ROASTED SALMON WITH SALSA VERDE NEW POTATOES AND WARM GREEN BEAN
There are a lot of steps to this recipe but it is really worth the effeort if you are entertaining and would like a really elegant dish to impress your guests.
Provided by English_Rose
Categories European
Time 40m
Yield 4 serving(s)
Number Of Ingredients 23
Steps:
- Preheat the oven to 425°F.
- For the salsa verde, combine the parsley and mint leaves, capers, anchovy fillets and one garlic clove.
- Mash together with a pestle and mortar to form a coarse paste and season to taste with a little salt.
- Line the base of a lagre roasting tin with a sheet of non-stick baking-paper and then lay the tomatoes in rows of four down the centre of the paper (diagonally if necessary so that your salmon will fit in the tin).
- Scatter over a tablespoon of capers, garlic slices, half of the chilli flakes and all but one large sprig of the thyme.
- Drizzle over three tablespoons of the oil, the water, and some salt, to taste. This will prevent the salmon from sticking and produce a lovely sauce to serve with the salmon.
- Brush the skin-side of one salmon fillet with oil, season lightly with salt and place skin-side down on top of the tomatoes.

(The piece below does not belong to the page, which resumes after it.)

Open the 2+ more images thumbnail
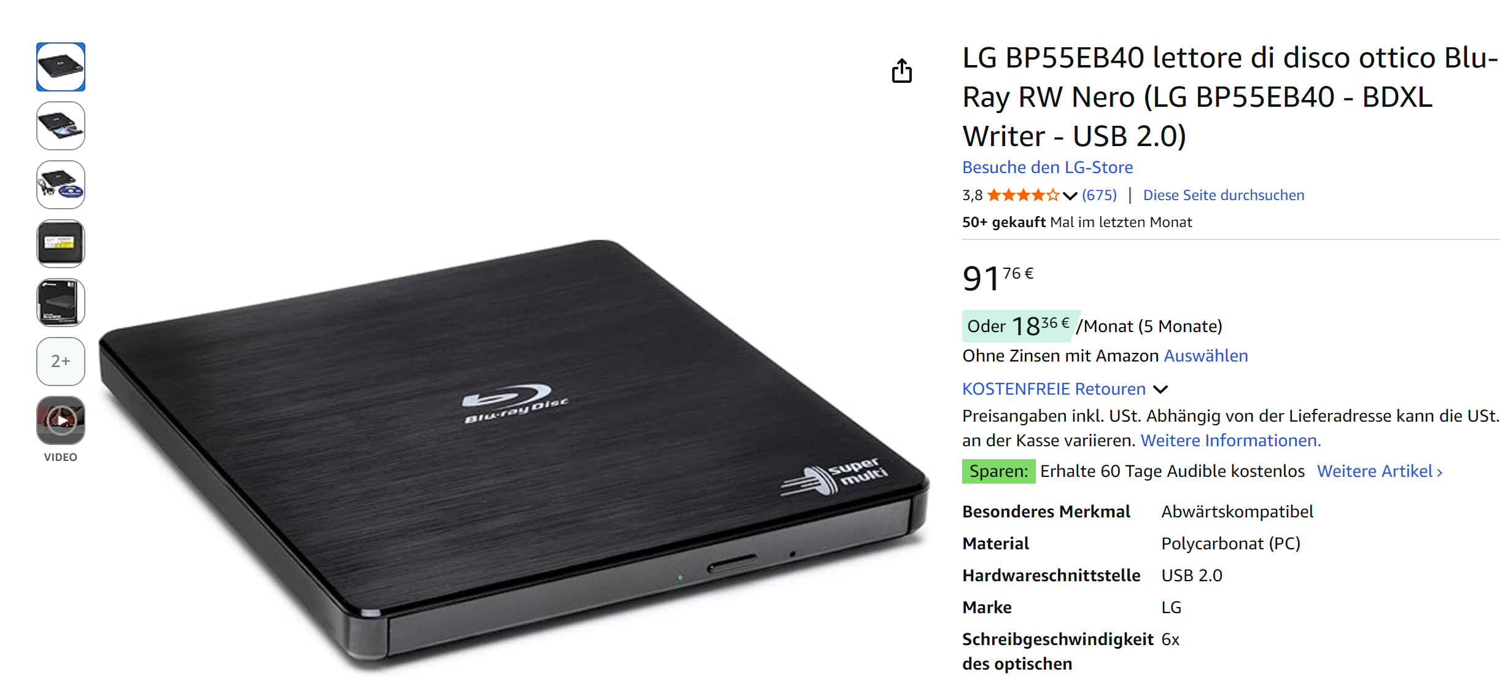The width and height of the screenshot is (1500, 677). click(61, 362)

- Lightly season with salt and then cover with the salsa verde mixture.
- Lightly season the cut face of the second salmon fillet and place on top of the salsa verde covered salmon skin-side down.
- Brush the skin with olive oil and scatter with the remaining chilli flakes and the leaves from the remaining thyme sprig. Season, to taste, with salt and freshly ground black pepper.
- Roast the fish for 25 minutes, until the skin is lightly browned and the flesh still slightly pink in the centre.
- Remove the salmon from the oven and leave it to rest briefly.
- Using a small sharp kitchen knife, peel the potatoes from top to bottom, taking as wide a band of peel off each time as possible. Work around the potato to create a fairly uniform oval shape.
- Bring 1in of water to the boil in a large pan, then reduce to a simmer.
- Lower a petal steamer into the pan (the boiling water should not reach the holes). Add the potatoes and sprinkle them liberally with salt.
- Cover the pan with a tight-fitting lid and steam for about 20 minutes, checking the water level regularly, until tender when pierced with the tip of a small knife, but not falling apart.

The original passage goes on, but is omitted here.